**TASK INPUT**
▼▼▼

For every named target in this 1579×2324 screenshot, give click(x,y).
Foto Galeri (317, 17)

▲▲▲
▼▼▼

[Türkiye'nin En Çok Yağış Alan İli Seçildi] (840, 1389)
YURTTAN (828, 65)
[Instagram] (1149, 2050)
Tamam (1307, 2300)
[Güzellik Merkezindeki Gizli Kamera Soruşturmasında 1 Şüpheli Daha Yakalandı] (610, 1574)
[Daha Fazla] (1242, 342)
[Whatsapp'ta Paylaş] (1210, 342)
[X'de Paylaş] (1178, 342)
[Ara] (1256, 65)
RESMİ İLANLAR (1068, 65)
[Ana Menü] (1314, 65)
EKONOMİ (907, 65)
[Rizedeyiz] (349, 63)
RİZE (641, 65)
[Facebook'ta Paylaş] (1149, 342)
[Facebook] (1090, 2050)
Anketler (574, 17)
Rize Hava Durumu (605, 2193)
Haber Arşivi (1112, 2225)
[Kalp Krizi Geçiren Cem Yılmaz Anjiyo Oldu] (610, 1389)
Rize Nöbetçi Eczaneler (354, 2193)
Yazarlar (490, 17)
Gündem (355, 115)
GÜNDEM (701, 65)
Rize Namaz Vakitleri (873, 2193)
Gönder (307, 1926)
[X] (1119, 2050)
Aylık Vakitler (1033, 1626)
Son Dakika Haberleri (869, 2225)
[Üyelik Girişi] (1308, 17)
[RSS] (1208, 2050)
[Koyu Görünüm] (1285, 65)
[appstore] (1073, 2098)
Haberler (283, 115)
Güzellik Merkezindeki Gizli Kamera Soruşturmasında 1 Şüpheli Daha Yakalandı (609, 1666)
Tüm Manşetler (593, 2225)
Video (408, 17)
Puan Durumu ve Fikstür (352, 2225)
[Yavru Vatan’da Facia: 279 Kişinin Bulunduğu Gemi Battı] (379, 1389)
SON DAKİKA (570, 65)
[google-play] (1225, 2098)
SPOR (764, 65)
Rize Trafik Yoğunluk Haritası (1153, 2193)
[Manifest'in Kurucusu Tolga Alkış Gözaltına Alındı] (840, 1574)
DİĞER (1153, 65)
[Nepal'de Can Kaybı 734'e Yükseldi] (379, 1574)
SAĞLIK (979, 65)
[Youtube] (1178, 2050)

▲▲▲

**WORK REQUIRED**
Would you please copy exactly the part of the entries above that begins at the line containing "For every named" and ends at the line containing "Foto Galeri (317, 17)", both lines included?

**RESPONSE BELOW**
For every named target in this 1579×2324 screenshot, give click(x,y).
Foto Galeri (317, 17)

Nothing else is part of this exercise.